Paulo Roberto Falcao è un asso brasiliano che organizza gioco come avesse un videoterminale al
piede. Nulla da eccepire, tecnicamente bravissimo. Ma una vertenza economica con la sua squadra
mette a nudo lo sproposito dei compensi pattuiti per un solo campionato in Italia: 400 mila dollari
ufficialmente, in realtà un impegno sottobanco pari a 3200 milioni, “migliaia di milioni” come
afferma la sentenza della Federazione alla fine di una controversia greve, mercenaria, degna della
peggior letteratura sui ceti rampanti.
Con queste premesse, Falcao vola da San Paolo a Roma per un viaggio d’affari e chi trova ad
attenderlo all’aeroporto? La folla. Raccontano le cronache: ”Chi lo bacia, chi lo abbraccia, chi gli
mette una sciarpa, chi singhiozza. Gli agenti vengono travolti e un capitano è costretto a chiamare
rinforzi. Roma ti ama! urlano centinaia di persone a Falcao”.
“La nostra Patria è vile” tuonava Carducci e già cinque secoli fa Macchiavelli si chiedeva perché mai
la vita nazionale fosse così strana e contraddittoria. L‘enigma italiano sta più che mai sotto i nostri e
altrui occhi perché, se da un lato singhiozziamo senza badare a spese sui riccioli di Falcao, dall’altro
vantiamo uno di più sostanziosi record dell’economia mondiale: il risparmio, nella misura di ben 35
milioni a famiglia, come riesce soltanto ai giapponesi con i loro mitici senso di disciplina, spirito
collettivo, ordine nei valori.
Chi risparmia dimostra previdenza, organizzazione del bilancio personale, anche una giusta cautela
nei confronti dell’avvenire. Tutte virtù che trovano conforto negli ultimi rilevamenti e che
contribuiscono a fare dell’Italia il puzzle preferito dagli osservatori stranieri, com’è accaduto la scorsa
settimana con le 16 pagine e gli 8 inviati dedicati dal francese “L’Express” al nostro Paese.
Gli italiani protestano, ma si danno da fare. Gli italiani non battono ciglio su “migliaia di milioni” a
un calciatore, ma risparmiano fino a contrastare uno Stato sbrindellato nella spesa pubblica. L’Italia
ha nell’industria i suoi piccoli e grandi Condottieri, ma flirta con la bancarotta.
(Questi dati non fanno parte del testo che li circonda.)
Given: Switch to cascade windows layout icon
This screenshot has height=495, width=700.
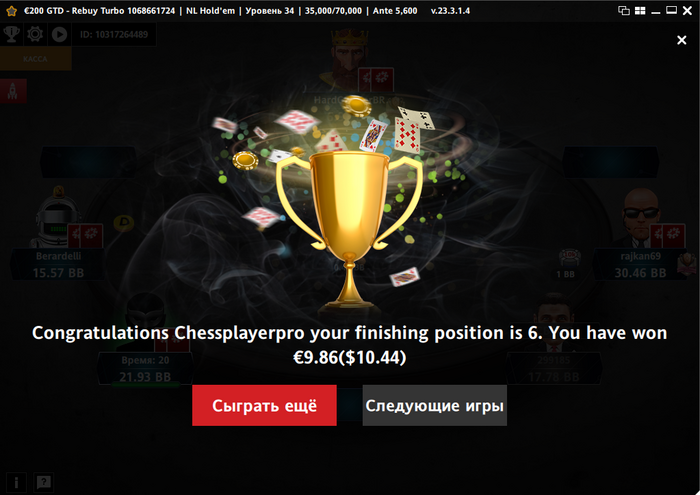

Gli italiani hanno
fantasia, ma la usano per difendersi in privato dalla stessa società.
L’enigma sul chi veramente siamo persiste anche perché, nel momento in cui ci sembra di poter
puntare con chiarezza sul pessimismo, sono proprio i nostri partners meglio attrezzati a scommettere
su di noi esattamente il contrario. Da Macchiavelli ad oggi è rimasto tutto uguale, tranne l’inflazione.